Third, physical transport of chemical energy is classically the easiest way to deliver bulk heat. This, for example, is why there are still far more explosive warheads on a battlefield than beam weapons. Electricity is better if you want to make photons or calculations (or, increasingly, drive a car). I have dedicated much of my career to advancing electricity, but I know its limitations. Consider the millions of tons of aluminum and copper in the transmission lines and house wires. How much will that need to increase to carry the heating load of a frosty winter night?

Last, debatably not least, the cooking. Ahhh, the cooking. The dark secret of Wine Country is that for more than a few Bay Area residents, wine may be the third most important reason for visiting. That is, after escaping the fog - and the food! There is no gourmet cook who does not prize a gas range. Let's think about our cuisine and our liberties before too quickly stamping something out.

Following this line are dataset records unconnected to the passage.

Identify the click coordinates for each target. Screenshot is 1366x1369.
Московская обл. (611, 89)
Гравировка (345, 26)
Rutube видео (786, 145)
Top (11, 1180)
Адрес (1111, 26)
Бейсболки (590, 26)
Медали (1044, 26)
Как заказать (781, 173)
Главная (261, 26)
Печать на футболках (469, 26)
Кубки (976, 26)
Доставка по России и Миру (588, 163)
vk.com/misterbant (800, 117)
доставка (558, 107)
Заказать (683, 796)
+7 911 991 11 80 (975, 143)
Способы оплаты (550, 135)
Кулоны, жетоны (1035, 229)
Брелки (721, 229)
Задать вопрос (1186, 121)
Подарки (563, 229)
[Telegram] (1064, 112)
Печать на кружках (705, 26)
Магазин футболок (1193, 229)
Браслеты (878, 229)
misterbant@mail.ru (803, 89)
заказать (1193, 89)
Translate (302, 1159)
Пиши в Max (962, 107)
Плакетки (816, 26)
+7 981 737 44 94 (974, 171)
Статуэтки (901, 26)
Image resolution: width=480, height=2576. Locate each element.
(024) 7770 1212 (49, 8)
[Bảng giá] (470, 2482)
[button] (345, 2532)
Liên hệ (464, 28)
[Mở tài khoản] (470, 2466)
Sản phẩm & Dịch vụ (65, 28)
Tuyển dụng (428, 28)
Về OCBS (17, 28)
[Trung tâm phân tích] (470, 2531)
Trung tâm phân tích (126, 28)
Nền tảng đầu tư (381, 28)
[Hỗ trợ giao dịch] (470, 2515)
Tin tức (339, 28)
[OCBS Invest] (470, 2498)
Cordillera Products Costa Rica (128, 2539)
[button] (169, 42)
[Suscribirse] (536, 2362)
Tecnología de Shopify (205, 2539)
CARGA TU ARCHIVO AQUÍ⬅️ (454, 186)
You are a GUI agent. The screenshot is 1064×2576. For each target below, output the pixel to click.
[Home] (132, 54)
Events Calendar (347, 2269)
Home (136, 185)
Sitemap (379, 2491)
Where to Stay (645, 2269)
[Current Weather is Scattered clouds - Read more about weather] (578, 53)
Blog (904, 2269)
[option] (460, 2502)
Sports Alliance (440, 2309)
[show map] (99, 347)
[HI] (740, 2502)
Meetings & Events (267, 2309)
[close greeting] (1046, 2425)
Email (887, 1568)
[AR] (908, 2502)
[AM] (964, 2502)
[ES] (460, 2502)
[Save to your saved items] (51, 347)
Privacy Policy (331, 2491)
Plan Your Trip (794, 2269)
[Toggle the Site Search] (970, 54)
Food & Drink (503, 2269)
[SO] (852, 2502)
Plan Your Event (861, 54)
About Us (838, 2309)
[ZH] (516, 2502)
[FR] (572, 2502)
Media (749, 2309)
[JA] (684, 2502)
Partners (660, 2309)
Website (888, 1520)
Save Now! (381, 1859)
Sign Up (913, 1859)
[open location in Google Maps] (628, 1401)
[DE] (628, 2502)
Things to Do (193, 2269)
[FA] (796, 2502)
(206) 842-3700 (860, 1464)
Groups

So, what should we do? Wait a little, and advance grid storage. The natural gas bans aren't without merit. Buildings, once completed, will indeed be around for a long time. But gas service can be turned off. We need first to develop the storage technologies, including novelties such as redox flow batteries, possibly subsidize some deployment - and then use natural gas banning as a hammer to drive their ramp up. Regarding the other challenges, there will be a need for fine judgment and perhaps new technology. The time for all this will come. But it is not yet.

Doug Widney is an electronic design and energy consultant. He lives in Corte Madera.